**SOURCE PASSAGE**
*** Begin section ***
This is not an isolated instance of overruling just one case, as the majority Opinion indicates.- Notwithstanding the lip service which from time to time some Justices pay to stare decisis, every Judge and every *105lawyer who has read the decisions of this Court in the last half dozen years knows that stare decisis is rapidly becoming as rare as the “Dodo Bird.”*

*106The present case does not contain any facts or circumstances which bring it within or would justify an exception to the general principle of stare decisis.

For these reasons, I very strongly dissent.

Italics throughout, ours.

This Court, from 1957 to date, has expressly overruled, or by radically changing the law, has by necessary implication overruled 30 prior decisions of the Court. A few outstanding examples are: Smith v. Bell Telephone Co., 397 Pa. 134, 137, 153 A. 2d 477 (where the Court expressly overruled 18 of its recent decisions) ; Westbury Realty Corporation v. Lancaster Shopping Center, Inc., 396 Pa. 383, 387, 389, 152 A. 2d 669 (where the Court said, “This situation requires a new approach” and thereby by implication overruled more than 20 prior decisions) ; Commonwealth v. Redline, 391 Pa. 486, 515-516, 137 A. 2d 472 (where the Court expressly overruled one very recent decision and undoubtedly overruled four additional recent decisions and repudiated all the basic reasons and fundamental principles upon which the prior decisions of this Court in felony murder eases were predicated) ; Catherwood Trust, 405 Pa. 61, 81-83, 173 A. 2d 86 (where the Court expressly overruled three of its recent decisions and impliedly but clearly overruled three additional decisions of this Court) ; Commonwealth ex rel. Johnson v. Myers, 402 Pa. 451, 454, 461, 167 A. 2d 295 (where the Court by dictum changed the presumption in felonious murder which had existed from Coke and Blackstone, and had been reiterated a myriad times by this Court in prior decisions) ; Bell v. Yellow Cab Co., 399 Pa. 332, 343-347, 160 A. 2d 437 (where the Court adopted a test for a new trial which ignored S3 prior decisions of this Court which had established an entirely different standard) ; Bilbar Construction Company v. Easttown Township Board of Adjustment, 393 Pa. 62, 77, 78, 141 A. 2d 851 (where the Court established a new and different standard for zoning and repudiated and by necessary implication overruled a myriad prior decisions of this Court).
*** End section ***
**PROVIDED MATERIAL**
*** Begin section ***
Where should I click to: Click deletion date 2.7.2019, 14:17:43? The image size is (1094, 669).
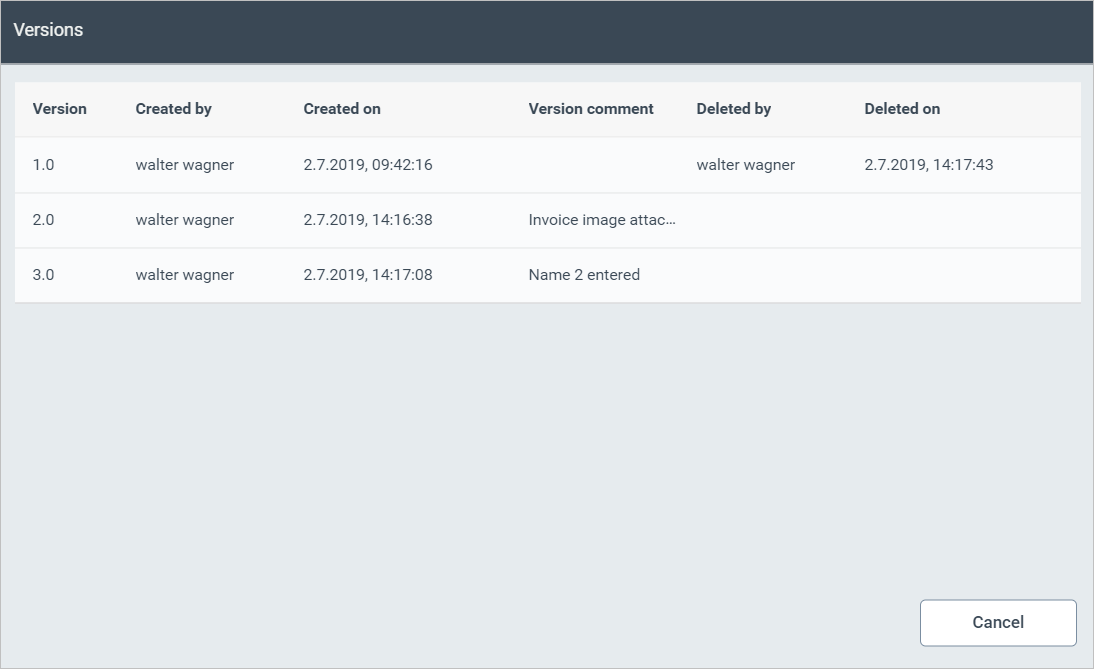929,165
*** End section ***
*** Begin section ***
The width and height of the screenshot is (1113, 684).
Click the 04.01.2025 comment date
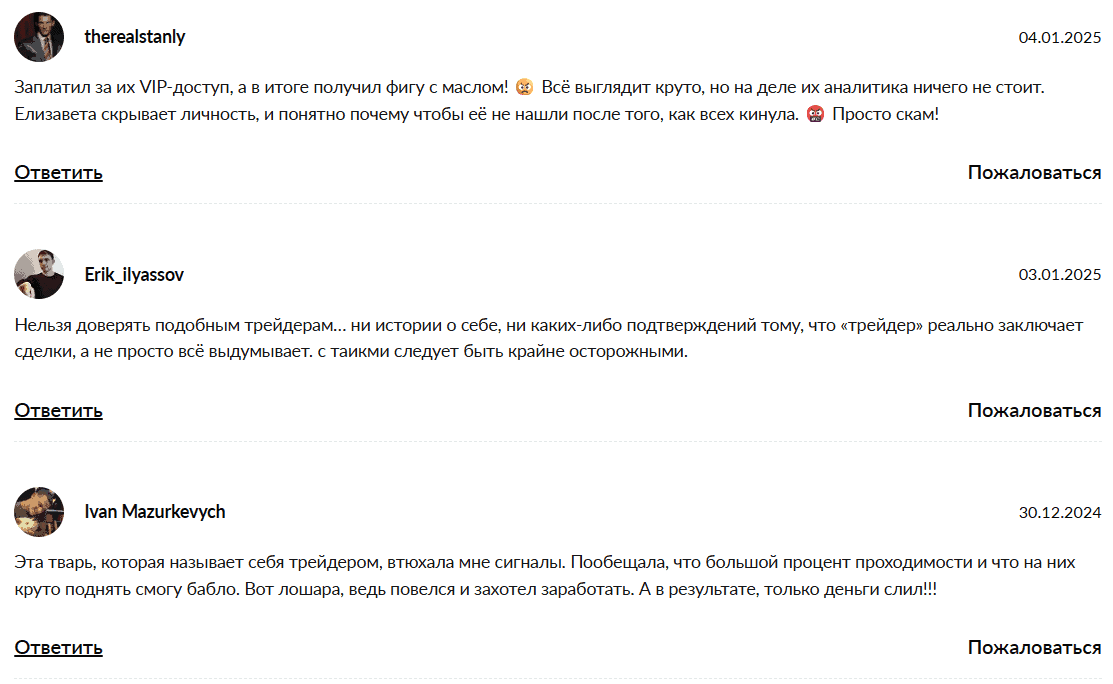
*** End section ***
*** Begin section ***
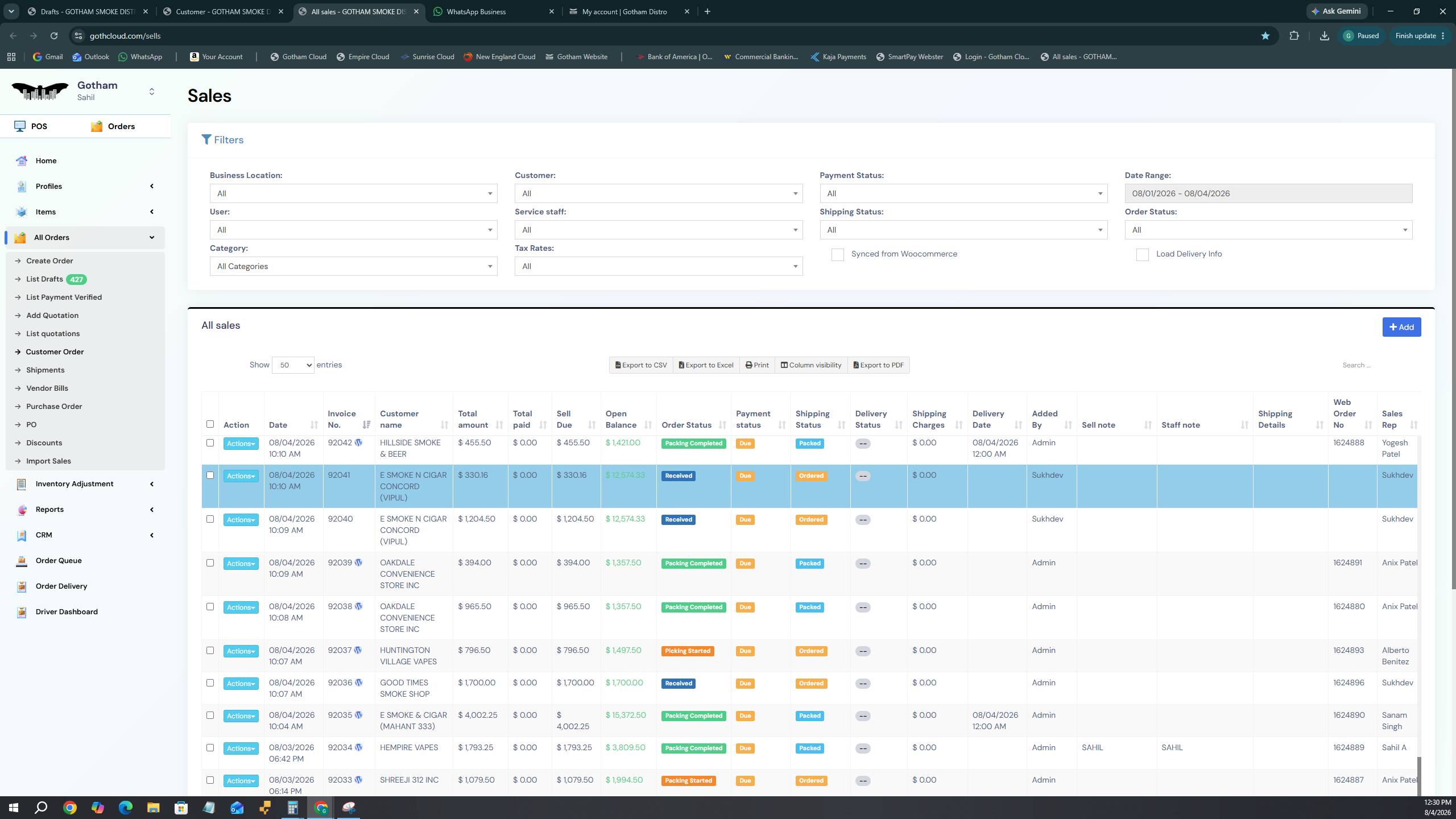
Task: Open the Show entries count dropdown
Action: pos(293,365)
*** End section ***
**QUESTIONS TO ANSWER**
[A] Translate into Spanish the following sentence from the dissent: "This Court, from 1957 to date, has expressly overruled, or by radically changing the law, has by necessary implication overruled 30 prior decisions of the Court."
[B] Reproduce everything in the dissent from "This is not" down to "Italics throughout, ours.", and swap "stare decisis" for "precedent".

**RESULTS BY TASK**
[A] Este Tribunal, desde 1957 hasta la fecha, ha revocado expresamente, o, al cambiar radicalmente el derecho, ha revocado por implicación necesaria 30 decisiones anteriores del Tribunal.

[B]
This is not an isolated instance of overruling just one case, as the majority Opinion indicates.- Notwithstanding the lip service which from time to time some Justices pay to precedent, every Judge and every *105lawyer who has read the decisions of this Court in the last half dozen years knows that precedent is rapidly becoming as rare as the “Dodo Bird.”*

*106The present case does not contain any facts or circumstances which bring it within or would justify an exception to the general principle of precedent.

For these reasons, I very strongly dissent.

Italics throughout, ours.